Este é o legado mais oneroso de Donald Trump ao país: ter conseguido achincalhar e minar a instituição do voto democrático. Jamais um ocupante da Casa Branca havia ameaçado rejeitar um resultado que lhe fosse desfavorável e se recusara a passar o poder . O desarranjo institucional chegou a tamanha fervura que o chefe do Estado-Maior das Forças Armadas, general Mark Milley, teve de se posicionar diante da possibilidade de Trump querer recorrer a militares para ganhar na força. “Em caso de disputa sobre qualquer aspecto eleitoral, a lei ordena que as Cortes e o Congresso dos Estados Unidos, não os militares, resolvam essas questões. Não vejo qualquer papel para as Forças Armadas nesse processo. Eu, assim como todos os membros das Forças Armadas, prestamos o juramento de defender a Constituição dos Estados Unidos, respeitando as ordens legais da cadeia de comando”, testemunhou Miller por escrito. E assim foi.

Em países como a Austrália, a aproximação entre fardados e política é anátema. Numa entrevista coletiva que adquiriu notoriedade dois anos atrás, a maior autoridade militar do país, general Angus Campbell, comunicou ao então ministro da Defesa, Christopher Pyne, que todo o Alto-Comando presente se retiraria do evento quando o tema da entrevista focasse questões políticas.
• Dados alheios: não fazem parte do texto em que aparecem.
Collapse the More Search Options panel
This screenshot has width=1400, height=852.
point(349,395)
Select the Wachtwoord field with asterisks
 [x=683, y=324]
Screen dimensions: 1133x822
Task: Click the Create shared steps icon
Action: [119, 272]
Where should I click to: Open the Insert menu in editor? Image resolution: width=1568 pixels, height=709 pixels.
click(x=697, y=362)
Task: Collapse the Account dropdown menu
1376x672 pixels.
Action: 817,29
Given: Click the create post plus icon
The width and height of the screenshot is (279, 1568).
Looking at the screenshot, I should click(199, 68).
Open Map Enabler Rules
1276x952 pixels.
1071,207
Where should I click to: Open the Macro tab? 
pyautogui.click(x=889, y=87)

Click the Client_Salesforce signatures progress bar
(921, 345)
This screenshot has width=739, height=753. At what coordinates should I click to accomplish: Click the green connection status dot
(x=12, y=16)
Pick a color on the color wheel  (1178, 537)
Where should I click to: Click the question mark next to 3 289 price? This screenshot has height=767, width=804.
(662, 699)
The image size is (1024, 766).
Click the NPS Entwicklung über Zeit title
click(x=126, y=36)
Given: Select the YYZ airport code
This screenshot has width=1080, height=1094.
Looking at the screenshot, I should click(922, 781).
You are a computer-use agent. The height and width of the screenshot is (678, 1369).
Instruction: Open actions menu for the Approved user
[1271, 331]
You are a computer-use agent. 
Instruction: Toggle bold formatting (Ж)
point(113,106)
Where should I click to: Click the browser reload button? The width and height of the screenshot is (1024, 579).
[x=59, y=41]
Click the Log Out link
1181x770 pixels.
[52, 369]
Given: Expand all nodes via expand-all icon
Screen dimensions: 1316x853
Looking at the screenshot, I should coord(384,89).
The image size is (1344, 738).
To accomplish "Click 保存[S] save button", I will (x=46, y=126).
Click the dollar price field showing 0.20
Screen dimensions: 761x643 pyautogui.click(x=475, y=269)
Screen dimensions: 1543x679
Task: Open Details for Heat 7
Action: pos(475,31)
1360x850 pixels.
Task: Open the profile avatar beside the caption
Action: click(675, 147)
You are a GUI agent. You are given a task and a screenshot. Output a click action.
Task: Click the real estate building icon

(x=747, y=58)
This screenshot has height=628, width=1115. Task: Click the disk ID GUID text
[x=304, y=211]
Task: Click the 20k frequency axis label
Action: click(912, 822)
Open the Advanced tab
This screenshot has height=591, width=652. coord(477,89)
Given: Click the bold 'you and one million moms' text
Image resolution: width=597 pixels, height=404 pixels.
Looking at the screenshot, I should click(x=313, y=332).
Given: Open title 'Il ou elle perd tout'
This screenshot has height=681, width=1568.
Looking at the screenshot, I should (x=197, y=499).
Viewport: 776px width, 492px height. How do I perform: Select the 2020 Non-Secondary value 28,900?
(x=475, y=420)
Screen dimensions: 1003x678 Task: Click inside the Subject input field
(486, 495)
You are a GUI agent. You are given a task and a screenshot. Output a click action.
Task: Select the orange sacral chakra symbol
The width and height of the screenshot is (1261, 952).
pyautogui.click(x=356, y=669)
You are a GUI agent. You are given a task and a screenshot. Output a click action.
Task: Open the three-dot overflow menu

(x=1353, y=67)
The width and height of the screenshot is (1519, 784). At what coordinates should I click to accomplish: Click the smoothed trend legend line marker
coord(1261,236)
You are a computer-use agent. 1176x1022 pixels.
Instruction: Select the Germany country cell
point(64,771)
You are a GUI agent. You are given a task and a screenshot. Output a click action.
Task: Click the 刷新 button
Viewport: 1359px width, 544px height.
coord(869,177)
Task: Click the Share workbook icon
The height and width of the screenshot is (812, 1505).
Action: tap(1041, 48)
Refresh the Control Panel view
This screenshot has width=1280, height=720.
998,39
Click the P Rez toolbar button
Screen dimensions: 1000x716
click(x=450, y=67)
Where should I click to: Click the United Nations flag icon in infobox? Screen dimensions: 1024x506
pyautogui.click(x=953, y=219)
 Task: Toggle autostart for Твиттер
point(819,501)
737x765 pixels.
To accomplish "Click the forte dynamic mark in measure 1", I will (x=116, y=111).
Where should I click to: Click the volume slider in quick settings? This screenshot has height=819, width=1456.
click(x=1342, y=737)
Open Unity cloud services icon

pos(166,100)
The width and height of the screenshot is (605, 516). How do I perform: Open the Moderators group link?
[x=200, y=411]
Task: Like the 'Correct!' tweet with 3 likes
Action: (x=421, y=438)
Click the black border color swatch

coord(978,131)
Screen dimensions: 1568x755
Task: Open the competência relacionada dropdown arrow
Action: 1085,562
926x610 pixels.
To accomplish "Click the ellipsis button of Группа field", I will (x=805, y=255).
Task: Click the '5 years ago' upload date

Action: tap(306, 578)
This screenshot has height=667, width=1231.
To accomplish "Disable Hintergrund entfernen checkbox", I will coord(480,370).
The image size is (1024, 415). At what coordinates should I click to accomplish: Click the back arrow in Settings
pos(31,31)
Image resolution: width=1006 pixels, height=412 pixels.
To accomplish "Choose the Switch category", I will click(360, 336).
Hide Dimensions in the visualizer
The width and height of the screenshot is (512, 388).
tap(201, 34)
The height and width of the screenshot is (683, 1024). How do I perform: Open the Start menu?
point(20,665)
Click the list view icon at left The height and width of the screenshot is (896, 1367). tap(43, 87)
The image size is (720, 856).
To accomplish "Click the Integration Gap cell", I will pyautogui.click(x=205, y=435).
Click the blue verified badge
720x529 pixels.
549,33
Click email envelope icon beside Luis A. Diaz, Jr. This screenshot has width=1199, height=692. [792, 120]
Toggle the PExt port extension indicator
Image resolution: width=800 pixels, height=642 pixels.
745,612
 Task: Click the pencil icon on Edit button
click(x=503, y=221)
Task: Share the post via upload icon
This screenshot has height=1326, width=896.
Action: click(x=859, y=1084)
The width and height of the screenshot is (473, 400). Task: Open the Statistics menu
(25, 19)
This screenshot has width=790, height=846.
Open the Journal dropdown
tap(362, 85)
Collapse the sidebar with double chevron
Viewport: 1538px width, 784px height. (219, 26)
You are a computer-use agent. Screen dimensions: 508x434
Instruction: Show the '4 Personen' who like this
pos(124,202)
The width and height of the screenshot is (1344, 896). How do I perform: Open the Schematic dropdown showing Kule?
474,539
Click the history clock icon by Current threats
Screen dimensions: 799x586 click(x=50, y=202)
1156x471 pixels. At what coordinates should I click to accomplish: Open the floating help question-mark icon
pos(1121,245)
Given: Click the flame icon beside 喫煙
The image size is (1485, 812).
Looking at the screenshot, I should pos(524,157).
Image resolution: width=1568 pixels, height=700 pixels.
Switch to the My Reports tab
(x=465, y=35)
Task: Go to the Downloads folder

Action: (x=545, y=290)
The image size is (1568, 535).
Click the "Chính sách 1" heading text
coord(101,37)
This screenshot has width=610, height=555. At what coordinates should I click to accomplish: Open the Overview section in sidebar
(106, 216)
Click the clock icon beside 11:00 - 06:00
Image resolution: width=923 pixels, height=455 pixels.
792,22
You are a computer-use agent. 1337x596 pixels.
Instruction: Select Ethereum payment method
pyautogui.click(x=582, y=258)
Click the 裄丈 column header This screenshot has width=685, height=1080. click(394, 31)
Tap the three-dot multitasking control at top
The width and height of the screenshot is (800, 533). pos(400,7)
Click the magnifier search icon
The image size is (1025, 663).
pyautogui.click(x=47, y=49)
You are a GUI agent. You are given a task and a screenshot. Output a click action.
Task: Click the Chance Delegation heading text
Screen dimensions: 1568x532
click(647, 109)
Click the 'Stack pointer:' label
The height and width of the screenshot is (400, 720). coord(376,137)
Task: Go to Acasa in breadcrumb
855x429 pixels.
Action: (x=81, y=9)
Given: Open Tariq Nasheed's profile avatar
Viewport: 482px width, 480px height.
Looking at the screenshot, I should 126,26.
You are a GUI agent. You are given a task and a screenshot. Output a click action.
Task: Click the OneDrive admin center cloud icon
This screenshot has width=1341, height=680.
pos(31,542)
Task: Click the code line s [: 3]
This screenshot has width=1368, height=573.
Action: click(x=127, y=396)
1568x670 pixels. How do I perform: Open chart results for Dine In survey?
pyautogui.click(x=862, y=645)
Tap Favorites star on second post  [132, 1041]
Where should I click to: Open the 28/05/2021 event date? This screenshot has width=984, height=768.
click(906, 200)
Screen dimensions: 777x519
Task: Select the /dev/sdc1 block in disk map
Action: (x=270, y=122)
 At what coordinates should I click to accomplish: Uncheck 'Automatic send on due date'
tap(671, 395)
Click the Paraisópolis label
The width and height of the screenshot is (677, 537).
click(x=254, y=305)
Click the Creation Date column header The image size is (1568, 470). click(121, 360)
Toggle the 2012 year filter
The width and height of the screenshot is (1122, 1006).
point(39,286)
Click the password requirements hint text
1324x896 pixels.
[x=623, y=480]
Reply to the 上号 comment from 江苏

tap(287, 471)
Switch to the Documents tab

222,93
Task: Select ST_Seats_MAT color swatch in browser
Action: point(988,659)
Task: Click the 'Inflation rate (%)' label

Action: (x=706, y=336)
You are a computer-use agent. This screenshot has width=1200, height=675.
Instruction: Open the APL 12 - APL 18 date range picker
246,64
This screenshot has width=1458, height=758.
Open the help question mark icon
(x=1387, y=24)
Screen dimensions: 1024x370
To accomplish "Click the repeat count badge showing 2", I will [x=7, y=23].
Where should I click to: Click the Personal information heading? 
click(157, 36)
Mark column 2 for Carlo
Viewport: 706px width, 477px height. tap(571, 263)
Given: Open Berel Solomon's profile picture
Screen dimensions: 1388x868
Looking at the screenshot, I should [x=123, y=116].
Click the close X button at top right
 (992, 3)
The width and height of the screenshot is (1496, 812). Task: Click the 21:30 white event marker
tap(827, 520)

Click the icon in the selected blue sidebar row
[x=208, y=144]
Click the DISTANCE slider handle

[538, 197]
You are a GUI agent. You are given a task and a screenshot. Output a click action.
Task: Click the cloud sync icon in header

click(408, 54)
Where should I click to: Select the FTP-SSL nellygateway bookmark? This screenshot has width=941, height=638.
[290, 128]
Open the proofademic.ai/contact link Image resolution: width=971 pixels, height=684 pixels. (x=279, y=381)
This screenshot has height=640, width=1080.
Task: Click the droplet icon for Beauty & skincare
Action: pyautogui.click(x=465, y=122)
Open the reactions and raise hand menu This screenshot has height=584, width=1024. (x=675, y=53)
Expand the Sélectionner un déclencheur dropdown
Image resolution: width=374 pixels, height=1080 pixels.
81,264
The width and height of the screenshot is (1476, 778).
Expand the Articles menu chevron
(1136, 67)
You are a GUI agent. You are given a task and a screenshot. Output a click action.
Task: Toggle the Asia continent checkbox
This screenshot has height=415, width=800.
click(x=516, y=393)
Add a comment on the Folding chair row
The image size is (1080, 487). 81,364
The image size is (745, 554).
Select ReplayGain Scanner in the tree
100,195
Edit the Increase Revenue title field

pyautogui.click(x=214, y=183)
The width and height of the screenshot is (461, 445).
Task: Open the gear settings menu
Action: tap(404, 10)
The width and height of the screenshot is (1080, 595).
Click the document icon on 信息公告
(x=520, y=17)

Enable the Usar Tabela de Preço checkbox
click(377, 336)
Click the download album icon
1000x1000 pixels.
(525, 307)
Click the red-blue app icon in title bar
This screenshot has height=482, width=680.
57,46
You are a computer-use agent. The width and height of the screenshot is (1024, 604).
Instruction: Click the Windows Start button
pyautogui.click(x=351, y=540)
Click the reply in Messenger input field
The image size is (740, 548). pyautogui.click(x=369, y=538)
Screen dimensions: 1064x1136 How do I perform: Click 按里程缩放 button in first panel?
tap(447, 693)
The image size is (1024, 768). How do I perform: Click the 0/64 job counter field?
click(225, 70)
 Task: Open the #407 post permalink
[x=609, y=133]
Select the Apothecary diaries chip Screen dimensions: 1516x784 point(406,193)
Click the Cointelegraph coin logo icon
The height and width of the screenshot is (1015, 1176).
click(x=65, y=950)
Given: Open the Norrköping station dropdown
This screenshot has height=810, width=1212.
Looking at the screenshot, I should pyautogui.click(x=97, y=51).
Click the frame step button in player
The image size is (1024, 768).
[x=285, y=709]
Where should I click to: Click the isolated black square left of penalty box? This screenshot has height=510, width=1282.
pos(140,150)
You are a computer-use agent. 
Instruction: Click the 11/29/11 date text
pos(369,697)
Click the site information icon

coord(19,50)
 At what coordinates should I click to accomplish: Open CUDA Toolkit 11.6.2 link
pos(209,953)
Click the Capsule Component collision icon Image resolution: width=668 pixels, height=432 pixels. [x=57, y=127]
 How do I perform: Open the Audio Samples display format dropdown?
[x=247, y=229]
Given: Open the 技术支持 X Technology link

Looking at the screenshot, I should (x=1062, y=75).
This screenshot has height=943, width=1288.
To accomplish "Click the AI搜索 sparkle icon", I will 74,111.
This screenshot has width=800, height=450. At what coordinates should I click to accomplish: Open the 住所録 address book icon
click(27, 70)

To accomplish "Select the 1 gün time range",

E assim foi.

Recomenda-se aqui mais comedimento ao atirado ministro da Defesa, Walter Braga Netto; ao defenestrado da Casa Civil e empurrado para a Secretaria-Geral da Presidência, general Luiz Eduardo Ramos; ao vice-presidente topa-tudo, general Hamilton Mourão; ao showman chefe do Gabinete de Segurança Institucional, general Augusto Heleno; ao indiciado ex-ministro da Saúde, hoje abrigado no Gabinete de Segurança Institucional, general Eduardo Pazuello. Leiam o artigo de Octavio Guedes “De Prestes a Brizola: por que generais bolsonaristas ofendem a democracia” e contentem-se com seus salários duplos pagos por nós.

Por ora, os únicos militares que o país quer aplaudir alto e saudar são os 91 atletas das Forças Armadas que compõem 30% do Time Brasil nos Jogos Olímpicos de Tóquio. Eles competirão em 21 das 46 modalidades. Na Rio2016, fizeram lindo: conquistaram 13 das 19 medalhas brasileiras, honrando o ótimo Programa Atletas de Alto Rendimento (PAAR) do Ministério da Defesa. Eles honram o uniforme que vestem. Vocês desonraram a patente que conquistaram. Leiam Brecht — o brasileiro também sabe pensar.